Jonathan P. Herzog’s essay, “From Sermon to Strategy: Religious Influence on the Formation and Implementation of US Foreign Policy in the Early Cold War,” makes the case most convincingly that religion was central to Cold War strategy, at least for the United States. He begins his excellent essay with the anecdote of the US in 1953 launching 1000’s of balloons bearing Bible verses over the skies of Eastern Europe with the hope that oppressed Eastern Europeans would find some solace from the verses or perhaps even inspire some to rebel against their Communist oppressors. Although two fundamentalist Protestant radio preachers conceived the project, it was the recently inaugurated President Eisenhower who rescued the project from the trashcans of the State Department and gave the project his authorization. Although the balloon project seems small and insignificant, it demonstrates the extent to which the president had come to view the religious struggle between East and West as an integral part of the Cold War. As Herzog argues, with Eisenhower’s imprimatur, “the balloons became less the half-backed notion of two evangelists and more the long arm of US foreign policy.”

Herzog shows how it was religious leaders from various denominations who first interpreted Communism as a type of religion. In the 1930s church leaders from Cardinal Spellman to Billy Graham, “portrayed Communism as a spiritual threat and bemoaned the secularization sapping US society of its sacred vigor.” Communism was an “arch-heresy” that had its own missionaries, theologians, songs, and faith.

Policy makers such as George Kennan, Paul Nitze and John Foster Dulles as well as presidents Truman and Eisenhower were thoroughly convinced by this reasoning.
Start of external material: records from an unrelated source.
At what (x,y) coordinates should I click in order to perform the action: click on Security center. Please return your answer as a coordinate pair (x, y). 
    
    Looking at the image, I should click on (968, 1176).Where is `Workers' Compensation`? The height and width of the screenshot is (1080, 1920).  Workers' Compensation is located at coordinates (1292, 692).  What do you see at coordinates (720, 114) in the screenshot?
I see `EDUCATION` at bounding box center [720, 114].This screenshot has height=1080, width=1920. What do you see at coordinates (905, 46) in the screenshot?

They picked up on the narrative created by religious leaders and portrayed the Cold War as a war between the Godless and Satanic Communists and the God-fearing and God-loving Americans. Various policies, strategies, and tactics were developed to translate this belief into foreign policy. As early as January 1946 position papers were circulated within the security community that viewed the USSR as a nation with a Messianic goal that held great appeal for people suffering the effects of a devastating war. Nitze in 1950 maintained that the Soviets were “animated by a fanatical faith.” In this “perverted faith” Communist society “becomes God, and submission to the will of God becomes submission to the will of the system.” Truman’s Psychological Strategy Board declared that, “The potentialities of religion as an instrument for combating Communism are universally tremendous.” And Eisenhower campaigned on the belief that, “our battle against Communism is a fight between anti-God and a belief in the almighty?”

Herzog concludes that alongside the military-industrial complex created by Truman and Eisenhower there was a “religious-industrial complex” that consisted of “a fusion of religious ideas, national resources, and state policy.”